Mass Shootings are Nothing New — We Just Now Care About the Victims
I woke to the news of two more mass shootings. I know before I go online that there will countless people asking, “why?” and of course plenty of heated debates about guns, mental illness, and bullying.
We have this collective idea that school shooters are a new phenomenon. The more I study history, the more I realize that this is nothing new. Our country has a long and bloody history of white men slaughtering innocent people. It’s just that now we suddenly care about these victims. Suddenly, none of us are safe.
The more I learn the more I realize what indigenous people, people of color, queer people, and other marginalized groups have known all along — the random killing of innocents with little or no provocation isn’t the historical exception, it’s the norm. Maybe the leap to spraying a classroom or public space with bullets is a direct result of our sanctioning of violence against others since our country began.
Something my father said years ago about my grandfather has been on repeat in my brain lately — that Grandpa was a “war chaser” who lied about his age and ran away from home at 15 to fight in the Spanish-American War. Somehow, I don’t think he did it to Remember the Maine. I suspect he wanted to go prove his manhood by killing someone. Maybe if he killed enough people, he’d get a medal.
Men rode our west to kill Native Americans and their townspeople cheered. Men lynched, beat, and raped people of color throughout the country, and we turned a blind eye. Anyone different — immigrants, Jews, Muslims, people of color, the disabled, the queer community — were easy targets to let off a little steam. We let it happen over and over again.
By the close of the Indian Wars in the late 19th century, fewer than 238,000 indigenous people remained, a sharp decline from the estimated 5 million to 15 million living in North America when Columbus arrived in 1492. History.com
“In Mississippi alone, 500 Blacks were lynched from the 1800s to 1955. Nationwide, the figure climbed to nearly 5,000.” PBS.org
“The gay and trans “panic” defense is a legal strategy which asks a jury to find that a victim’s sexual orientation or gender identity is to blame for the defendant’s violent reaction, including murder.” LGBTbar.org
I was at my son’s DARE graduation last month and got into a conversation with our town’s mayor. He felt that our suburb was “safer” because we had in-house counselling in the high school, provided by the Cleveland Clinic. It’s a nice thought — that we can eliminate school shootings by providing good mental health care for the bullied and vulnerable — but I think it’s a narrative we use to reassure ourselves.
What the mayor was reacting to was this idea that school shooters were bullied. We like this idea, because that means that we have a universally appealing agenda — eradicate bullying (which everyone is in favor of) and we eliminate the possibility of school shooters. We don’t have to argue about gun control, religion, race, or anything else disagreeable. We can just fix bullying and everyone lives.
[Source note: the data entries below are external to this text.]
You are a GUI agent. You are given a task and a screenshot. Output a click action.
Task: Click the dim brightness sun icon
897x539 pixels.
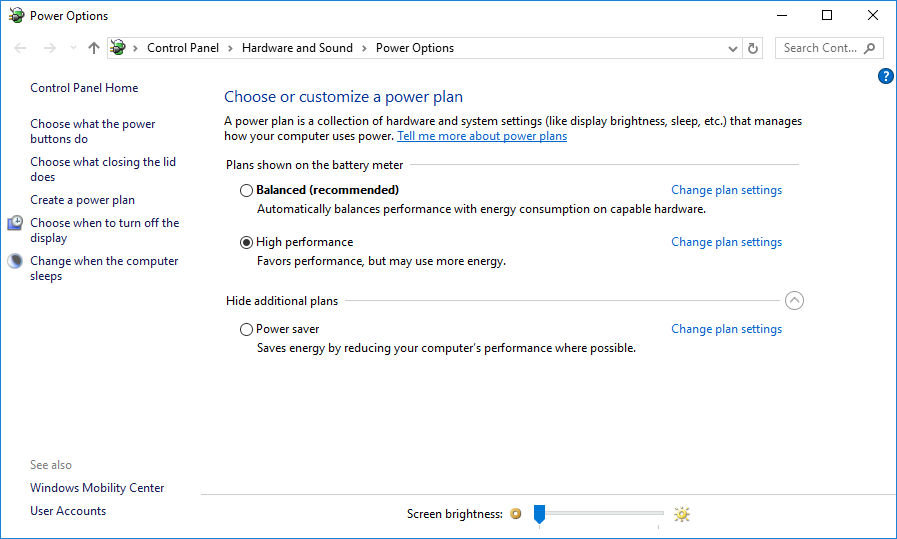click(x=516, y=514)
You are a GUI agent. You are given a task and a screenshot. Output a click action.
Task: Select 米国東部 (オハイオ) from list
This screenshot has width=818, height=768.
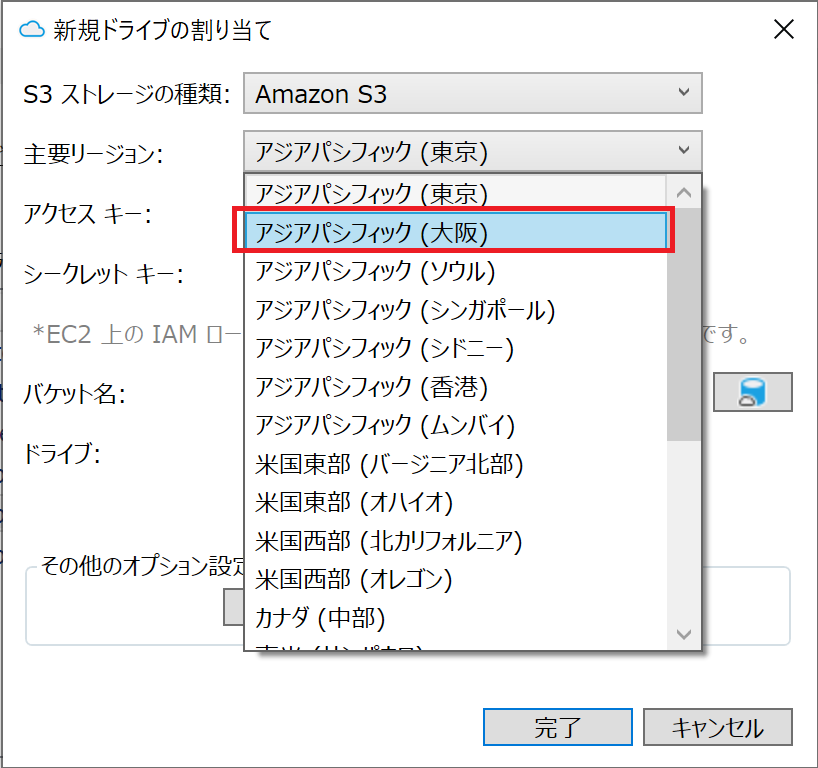[368, 502]
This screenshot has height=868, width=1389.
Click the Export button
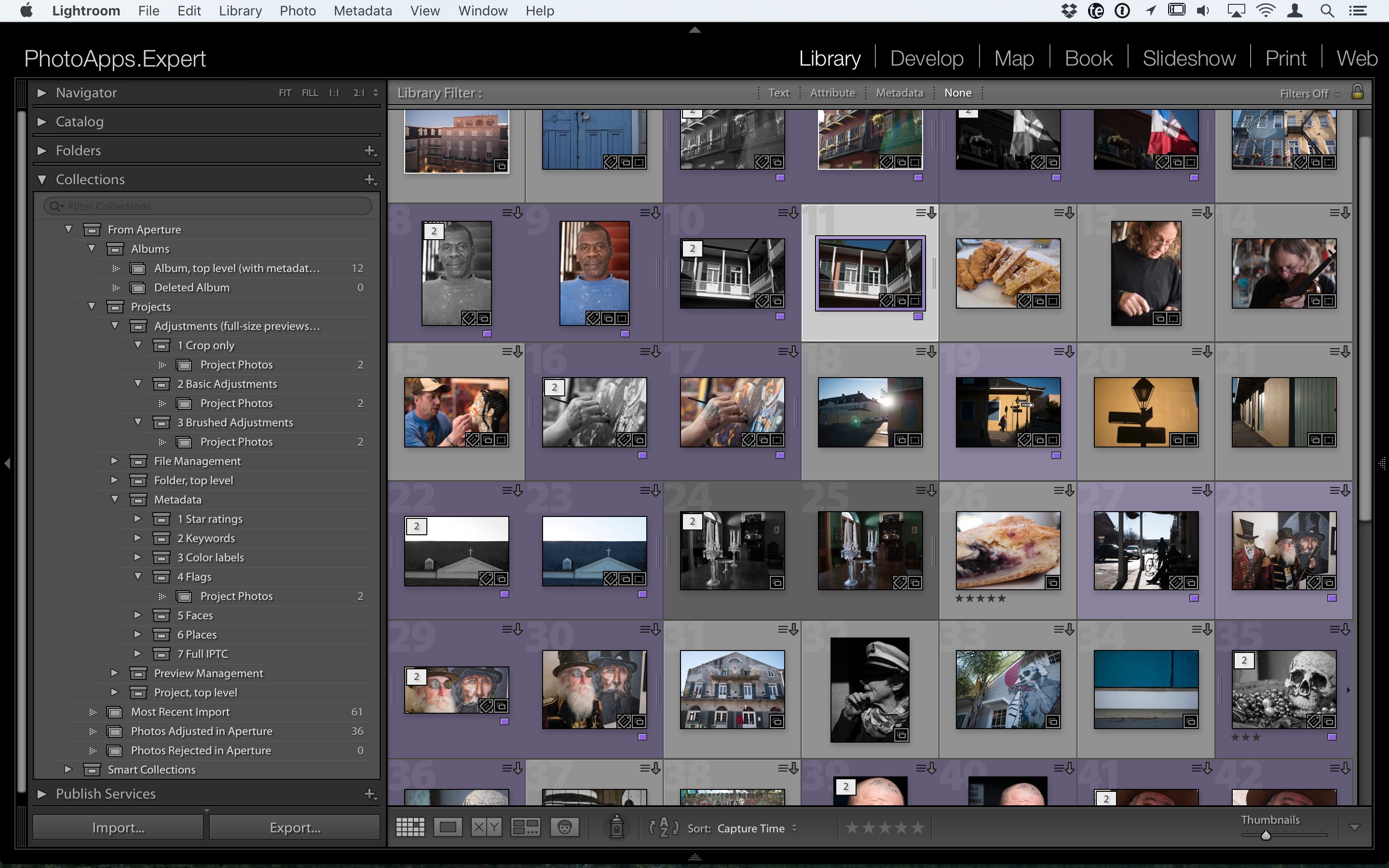[x=294, y=828]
Win-win.
Except I don’t believe it’s true.
I’m all for counseling and positive mental health, but my suspicion is that the kids that at are greatest risk for becoming murderers aren’t the kids queuing up in front of the counseling center. Yes, you can look at the histories of murderers and find that most were victims of child abuse or bullying. But there are a hell of a lot of people who were abused or bullied that didn’t go on to kill anyone.
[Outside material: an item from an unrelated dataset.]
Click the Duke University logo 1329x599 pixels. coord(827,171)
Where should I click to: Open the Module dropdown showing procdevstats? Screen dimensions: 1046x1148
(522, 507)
I am a memoirist by trade, and I can tell you the number of people who had horrific childhoods and went on to make art with their lives far outnumber the people who were bullied/abused who then went on to wholesale slaughter innocent people.
There’s more. Blaming bullying is at its heart, victim blaming. We whisper to ourselves, “at least one of you bullied this student and turned him into a shooter.” It decreases the horror of the shooting and makes it feel a tiny bit justified. When we blame bullying, we are essentially telling the community, “You brought this on yourselves,” and we feel a little safer. Smug even. That wouldn’t happen at our school, our neighborhood. Except we’re wrong.
Don’t get me wrong — I’m in favor of anything that reduces bullying. The problem is that we discount anything that counteracts this narrative. We stop looking for real causes. This random killing has always been with us, and the longer we ignore that, the less likely we are to form answers that are actually effective. I don’t know what the answer is, but I know that the conversation has to change. We need to look at mass shooters as endemic to our society, not flukes. Only then will we have any hope of making our world safer.